JP2007059528A - Hybrid multilayered circuit board and its manufacturing method - Google Patents

Abstract

<P>PROBLEM TO BE SOLVED: To provide a hybrid multilayered circuit board where an unnecessary part of an outer layer material can easily be removed, and to provide the manufacturing method of the board. <P>SOLUTION: The hybrid multilayered circuit board has a cable Q projected from multilayered component mounting parts P. The hybrid multilayered circuit board is formed by removing the unnecessary part of the outer layer material 101. A material is used as the outer layer material with such characteristic that smaller stress is required in the outer layer material when it is torn, than tearing strength of the outer layer material of the multilayered component mounting part. <P>COPYRIGHT: (C)2007,JPO&INPIT

Description

  The present invention relates to a hybrid multilayer circuit board and a method for manufacturing the same, and more particularly to a hybrid multilayer circuit board configured by a multilayer portion on which components are mounted and a cable portion connected to the multilayer portion, and a method for manufacturing the same.

  As this type of hybrid multilayer circuit board, there are a rigid flex circuit board in which a rigid circuit board is bonded to both sides of a flexible circuit board, or a multilayer flexible circuit board in which a plurality of flexible circuit boards are bonded together.

  As a method for manufacturing a multilayer flexible circuit board, a single-sided film-based metal foil laminate, which is an outer layer material, is laminated on the component mounting part of the flexible circuit board that is the inner layer material via an adhesive and the cable part without an adhesive. In some cases, the outer layer material of the cable portion is removed after a predetermined treatment.

  Accordingly, it is possible to provide a hybrid multilayer circuit board that can be bent at the cable portion and three-dimensionally arranged to be compact. In addition, since the outer layer material is removed after a predetermined process (drilling, plating, outer layer pattern formation), it is possible to perform the process in a state where the inner layer part is protected by the outer layer.

  Patent document 1 shows one of the manufacturing methods. In this method, a separation groove or a through hole is provided at a boundary portion between a hard portion to be mounted with a component and an unnecessary portion of the outer layer material.

However, grooving requires strict depth accuracy, making it difficult to work, and even when a through hole is provided, it is necessary to place the punching boundary part of the adhesive member in the immediate position of the through hole, and the position during lamination The alignment accuracy is strict and workability is poor. Moreover, in order to easily peel off unnecessary portions of the outer layer material while preventing intrusion of the processing liquid from the separation grooves and the transparent holes, it is necessary to achieve severe processing accuracy.
JP-A-64-7697 Japanese Patent Laid-Open No. 5-13958 JP-A-5-90756

  In order to solve such a problem, for example, Patent Document 2 discloses that a part where the adhesive member is punched is filled with a releasable reinforcing material. However, the work of fitting the releasable replenishment material and the removal piece is complicated.

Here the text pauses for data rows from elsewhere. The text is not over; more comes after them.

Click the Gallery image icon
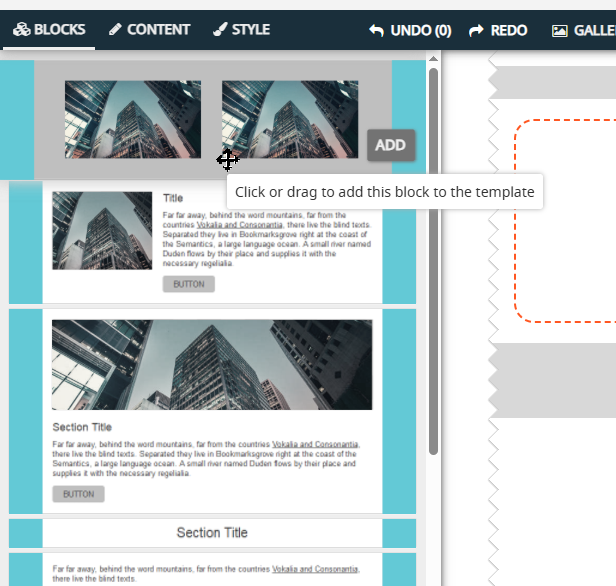Viewport: 616px width, 586px height. click(559, 31)
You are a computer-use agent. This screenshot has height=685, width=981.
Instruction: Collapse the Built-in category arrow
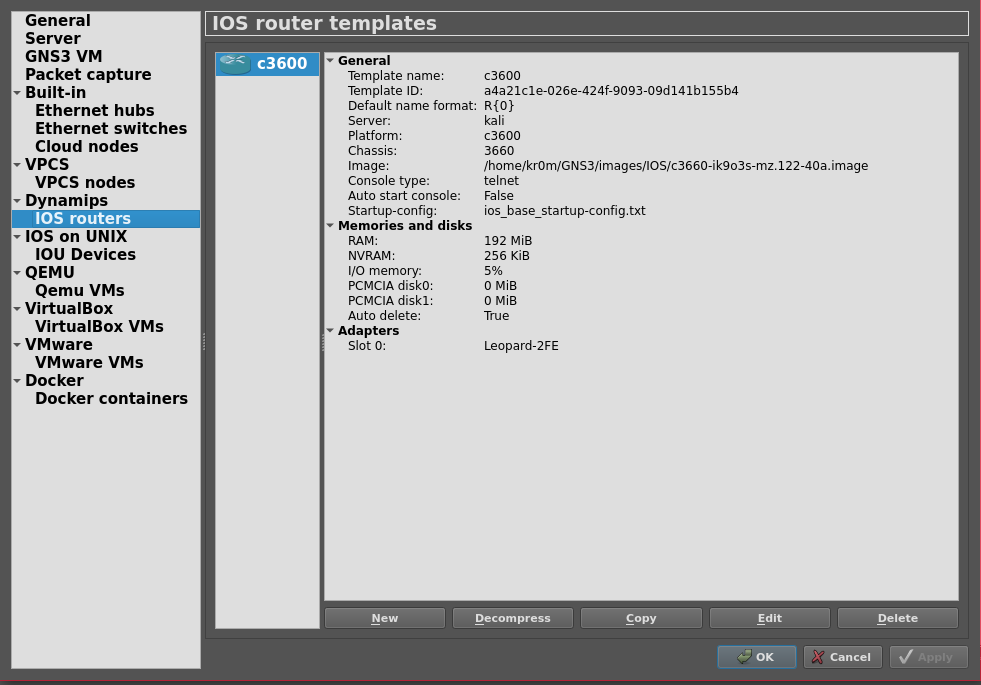[x=17, y=93]

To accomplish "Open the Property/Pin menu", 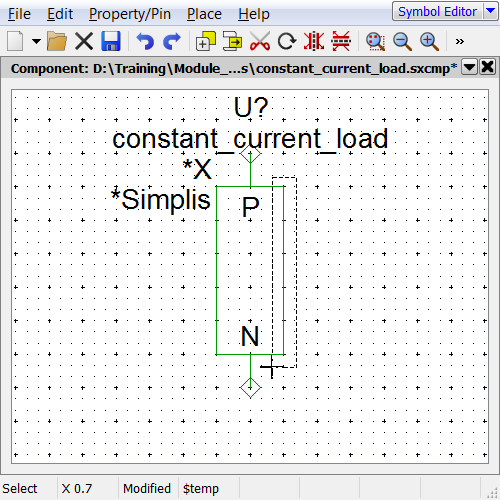I will [130, 14].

  Patent Document 3 discloses a method of laser processing a separation groove. However, laser processing has a problem of increasing the number of steps.

  The present invention has been made in view of the above points, and an object of the present invention is to provide a hybrid multilayer circuit board that can easily remove unnecessary portions of the outer layer material and a method for manufacturing the same.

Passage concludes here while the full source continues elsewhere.